O principal corte é pesado: os bancos querem tirar da renegociação as dívidas privadas dos produtores com revendas de insumos, tradings, cooperativas e cerealistas. Eles topam discutir o respiro pro campo, mas não querem transformar o banco em pronto-socorro até do boleto que nasceu fora da agência.
Pela proposta do sistema financeiro, só entram no pacote as CPRs emitidas em favor de bancos e cooperativas, registradas, contratadas até 31/12/2025, inadimplentes a partir de 02/01/2024 e ainda em atraso em 22/05/2026. Também entram regras mais claras pras operações de crédito rural com recursos livres, com a possibilidade do Conselho Monetário Nacional criar uma linha específica pra recompor essas dívidas.

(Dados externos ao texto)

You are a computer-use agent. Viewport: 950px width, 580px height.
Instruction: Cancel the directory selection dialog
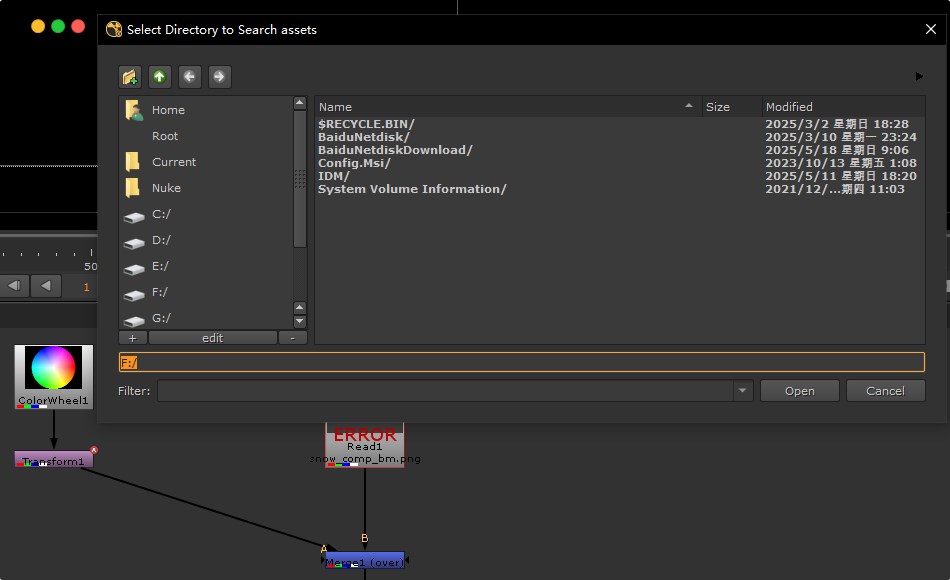pyautogui.click(x=885, y=391)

A treta mora aí: o governo não quer enfiar as operações com juros de mercado no guarda-chuva da renegociação, enquanto o setor produtivo lembra que boa parte do Plano Safra já funciona justamente com esse tipo de recurso. É um empurra-empurra em que ninguém quer pagar a conta.
Os bancos também pedem mais liberdade pra negociar garantias, retirada de capital de giro de empresas do agro, limite mais claro sobre quem pode entrar no programa e vínculo direto entre a dívida prorrogada e a atividade que realmente foi afetada. Ou seja, se a quebra foi na soja, nada de usar isso pra pedir alívio em um aviário que passou ileso.
Eles ainda querem evitar a suspensão longa de cobranças, execuções e negativação, porque tão vendo um risco de estimular quem pode pagar a entrar na fila do “depois eu vejo”. Do outro lado, produtores defendem um texto mais amplo, com cerca de R$ 130 bilhões em dívidas, juros de até 7,5% ao ano e mobilização em Brasília pra pressionar pela aprovação.
A disputa agora tá entre 3 pontas tentando puxar o mesmo cobertor. Os produtores querem fôlego pra atravessar o aperto causado por clima, mercado e alavancagem. Os bancos querem segurança jurídica pra não travar o crédito rural da próxima safra. E o governo resiste a um acordo muito largo, de olho no impacto fiscal e no Plano Safra. Davi Alcolumbre (União-AP) deve definir a pauta nesta sexta-feira (5), e o texto pode ir ao plenário na próxima semana.